Exploring the Use and Appeal of Playpens to Protect Infants from Exposure to Animals, Animal Feces, and Dirt in Rural Ethiopia
The persistence and pervasiveness of growth stunting in low- and middle-income countries spur reexamination of disease transmission pathways related to water, sanitation, and hygiene. Animal feces constitute a more important reservoir of enteric pathogens in homes in low-income countries than previously recognized, and exploratory object mouthing and direct ingestion of soil and animal feces represent underexplored exposure pathways. The effectiveness, adoption, constraints, and scale-up potential of measures for reducing infant and young children’s exposure to fecal pathogens are recently beginning to be systematically explored.

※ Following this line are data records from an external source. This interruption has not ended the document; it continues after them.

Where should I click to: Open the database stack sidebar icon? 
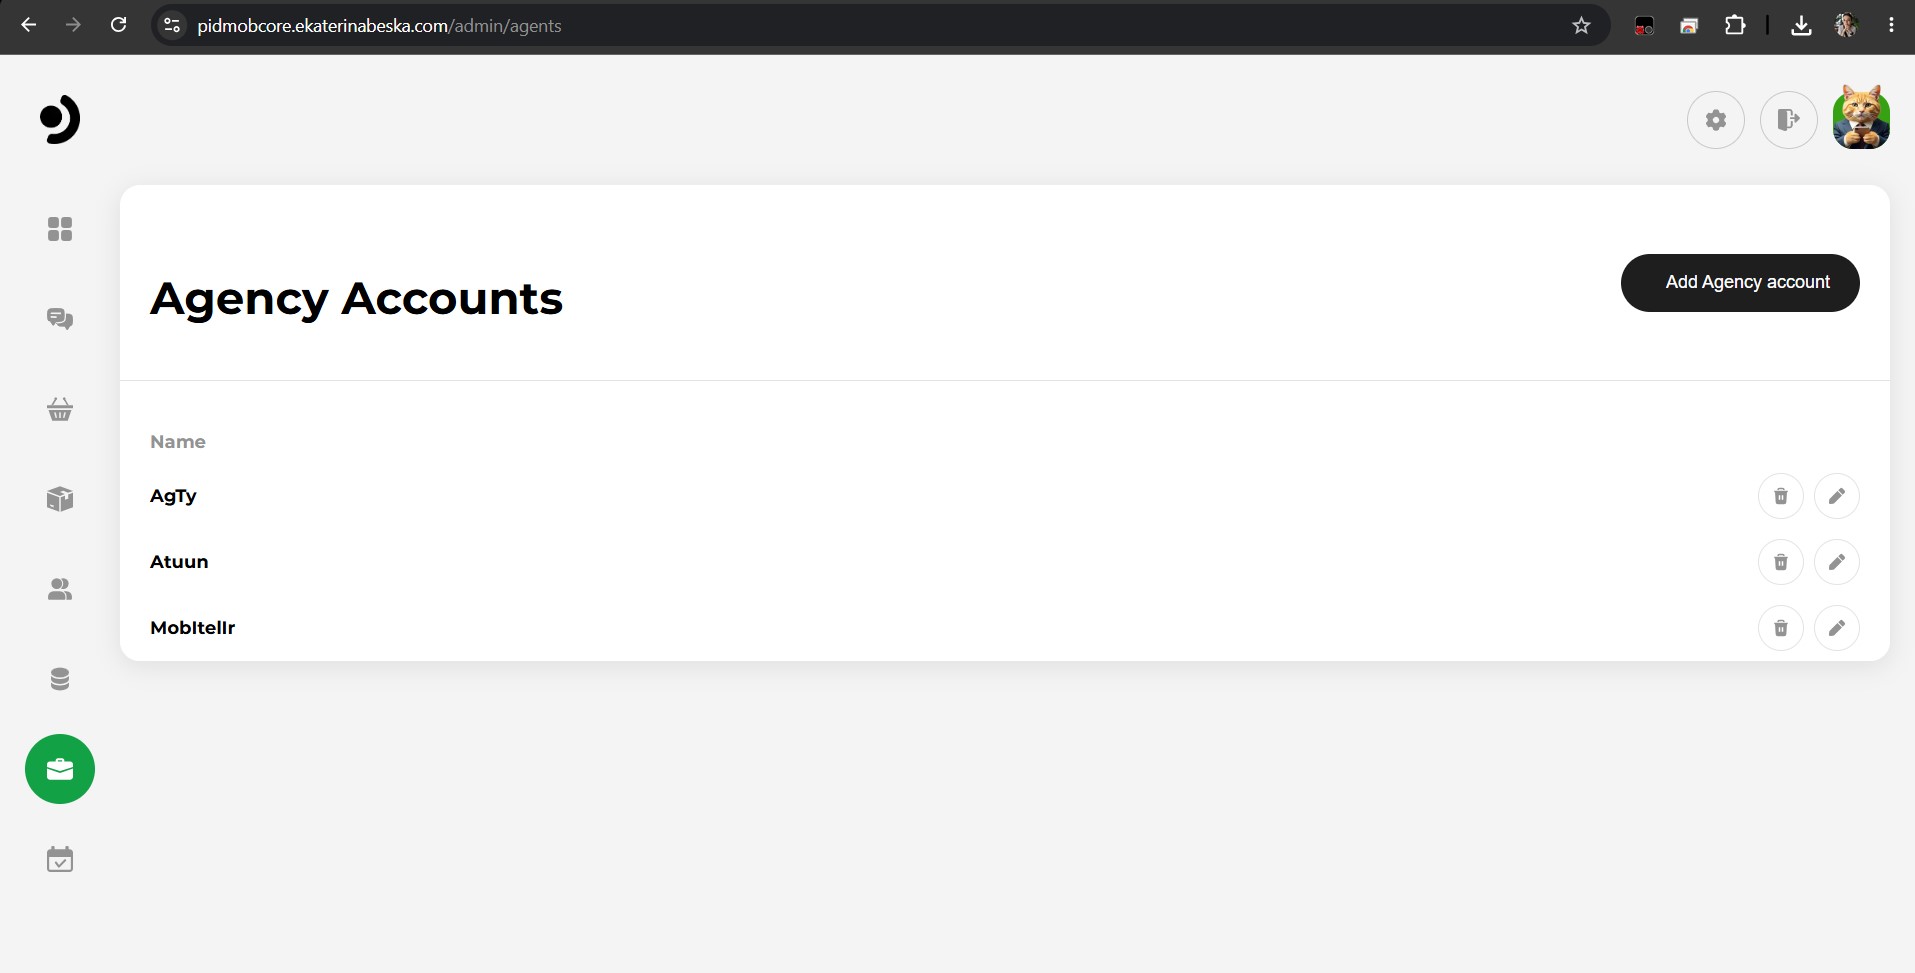(x=60, y=679)
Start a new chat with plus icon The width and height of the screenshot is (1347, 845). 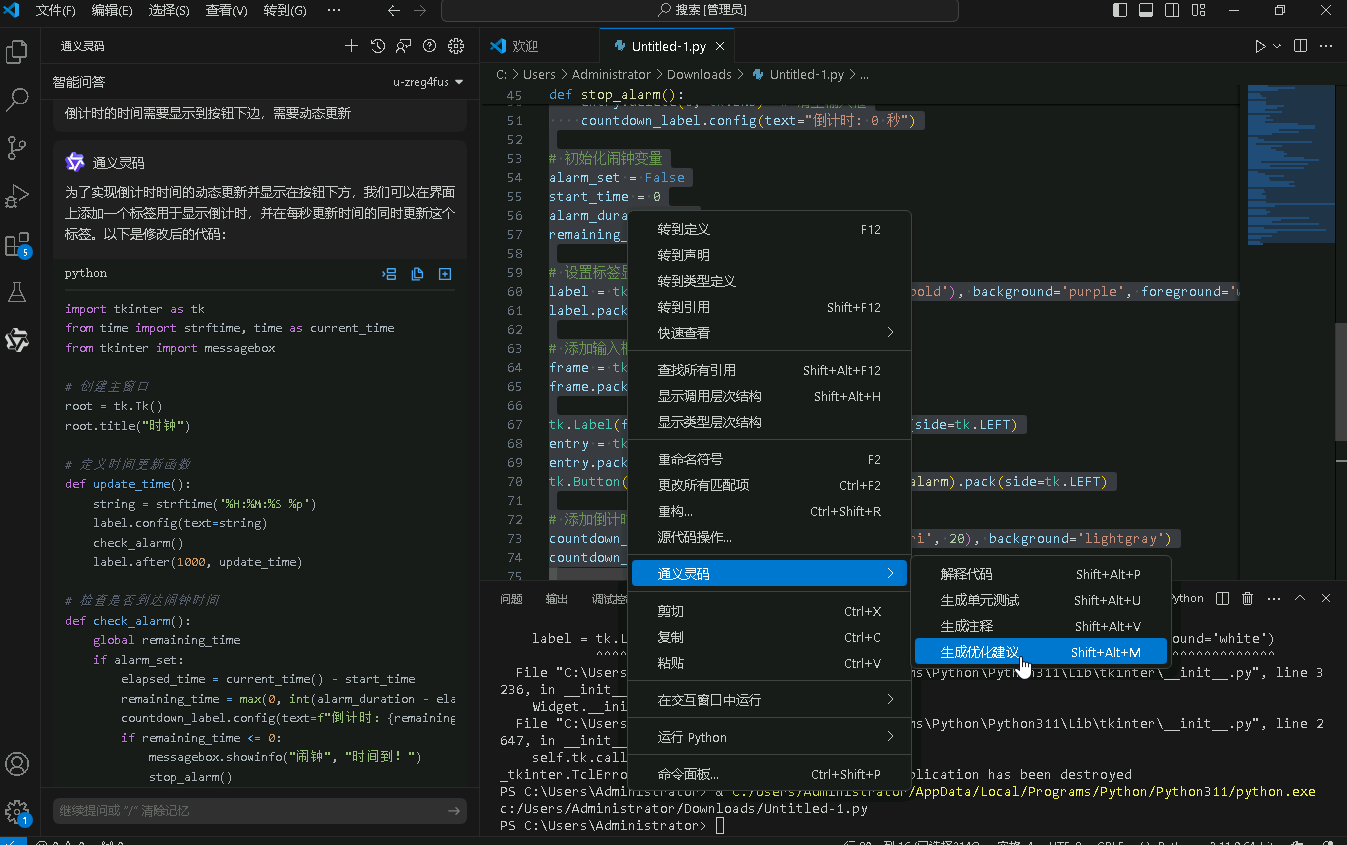pos(351,46)
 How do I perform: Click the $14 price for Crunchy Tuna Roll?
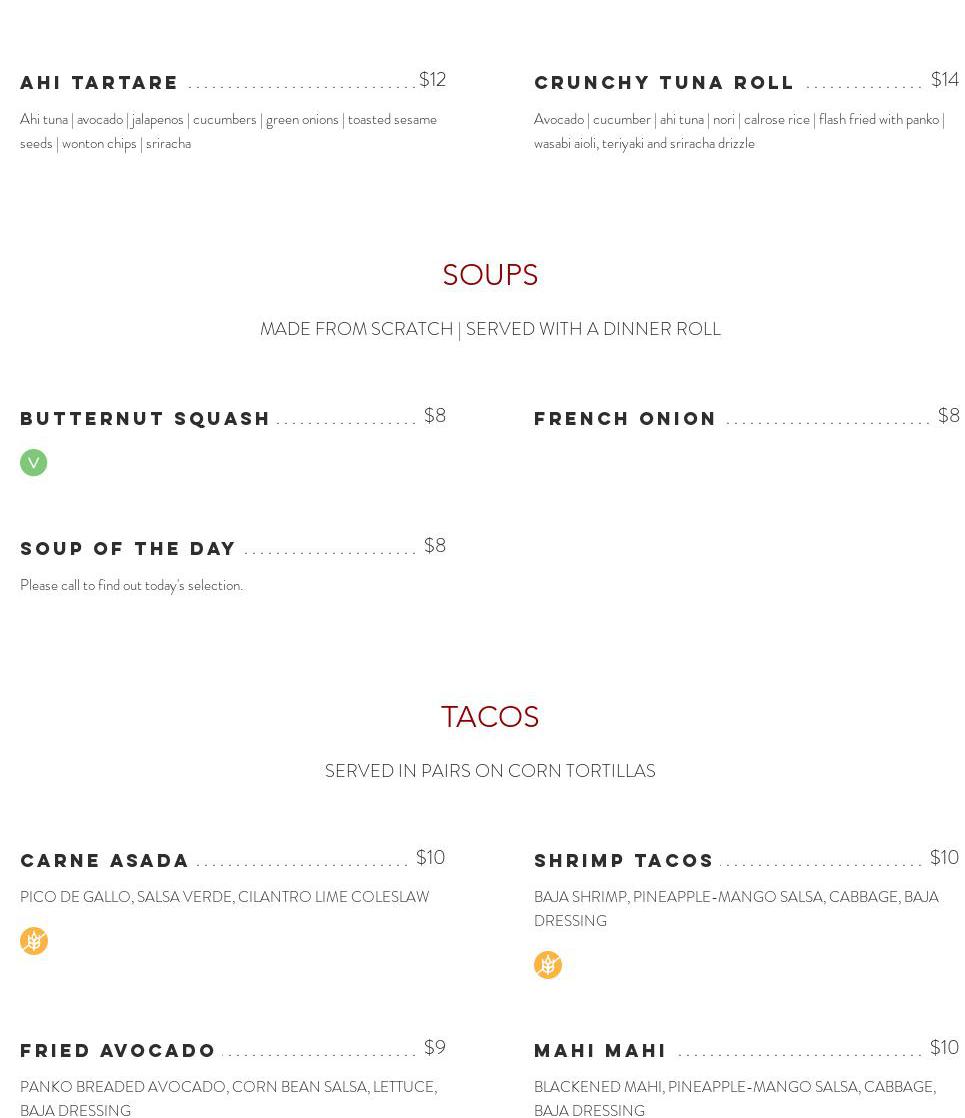(944, 79)
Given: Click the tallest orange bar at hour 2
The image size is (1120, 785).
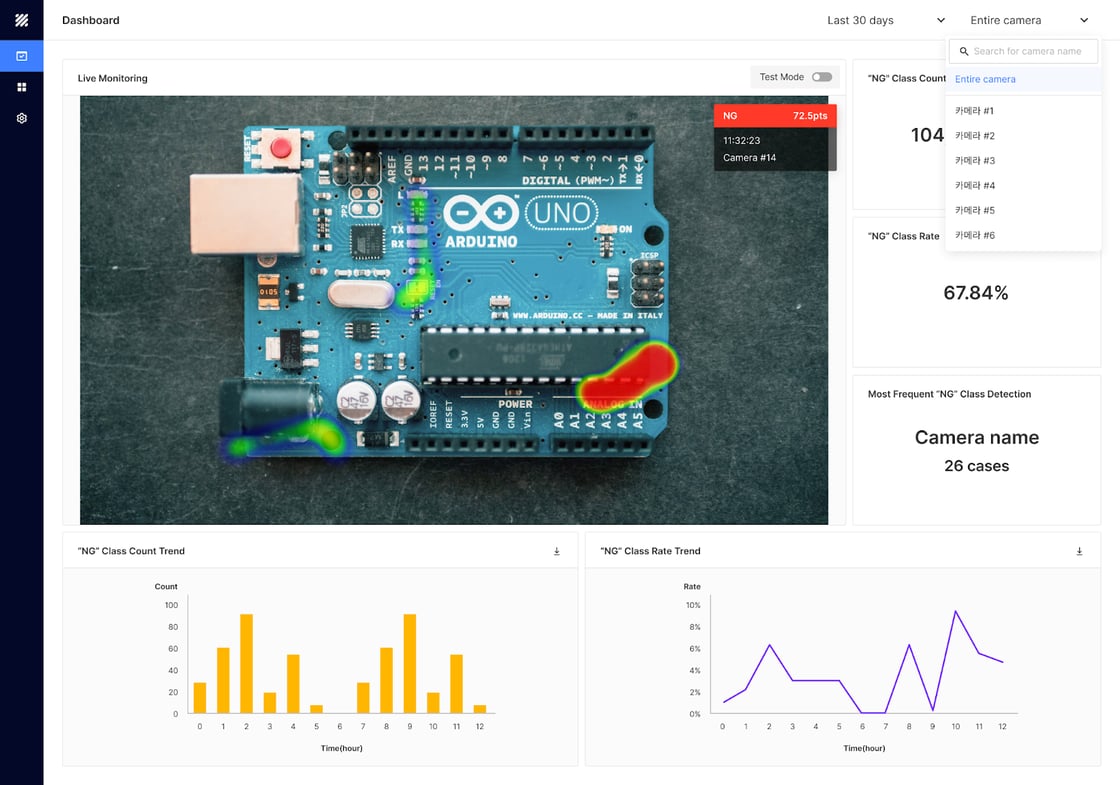Looking at the screenshot, I should (x=246, y=664).
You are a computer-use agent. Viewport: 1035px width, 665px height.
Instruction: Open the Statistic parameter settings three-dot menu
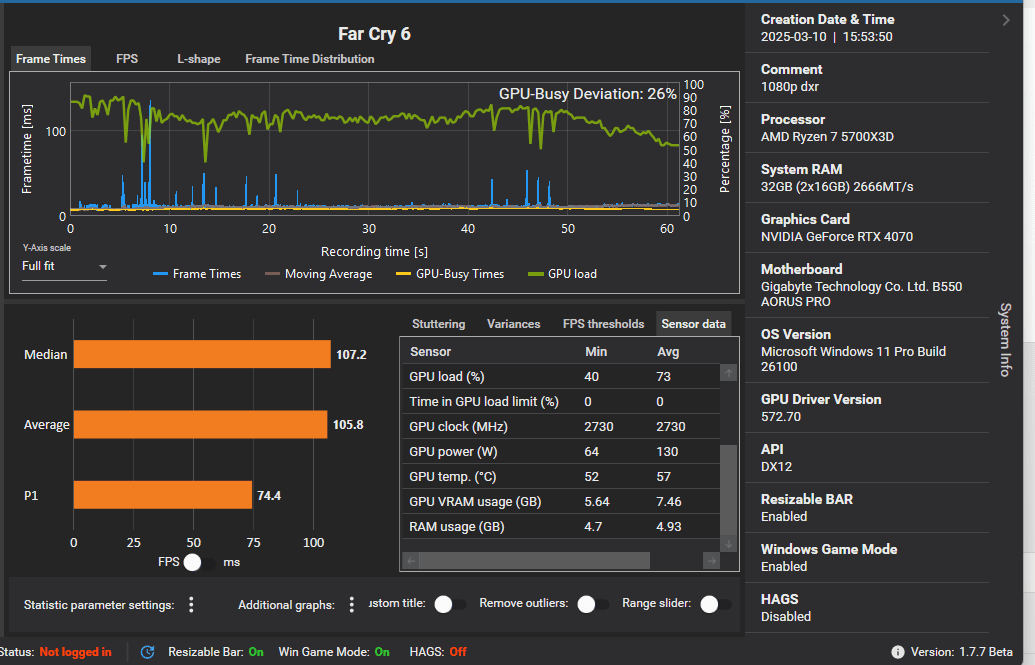pos(191,605)
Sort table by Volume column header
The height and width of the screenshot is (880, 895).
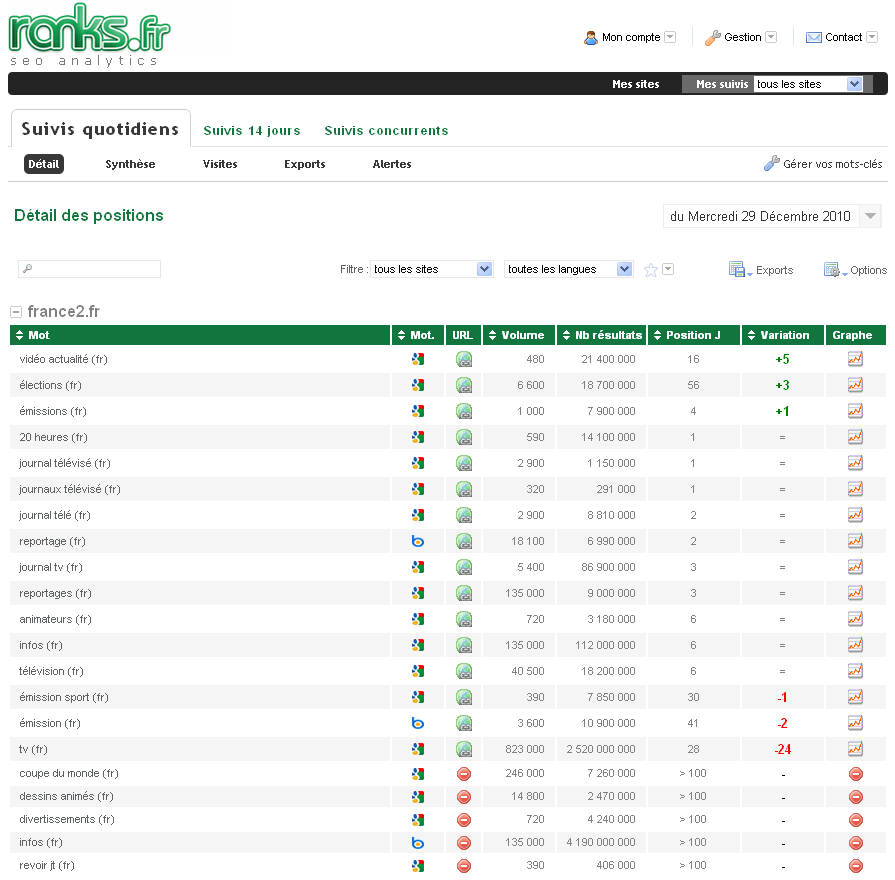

This mixed-methods study tested the feasibility and appeal of using playpens to establish a hygienic “safe zone” for infants in rural Ethiopia. We conducted home trials of three playpen designs, including two models made from locally available materials through user-centered design. After using playpens for several weeks, caregivers reported extensive benefits, ranging from perceived safety to developmental and hygiene benefits for infants and relief from physical stress and worry for caregivers. We observed many playpens contaminated with Escherichia coli after weeks of use, though at concentrations below those of the common room floor on which infants might otherwise have played. Caregivers reported daily playpen use, but for intervals likely insufficient to protect infants from pathogen exposure affecting growth. We determine that playpens alone cannot plausibly protect infants from environmental contamination, but our results support further exploration of the potential benefits and commercial viability of scaling up the use of playpens in rural, agricultural households as part of a comprehensive approach to child development and women’s empowerment.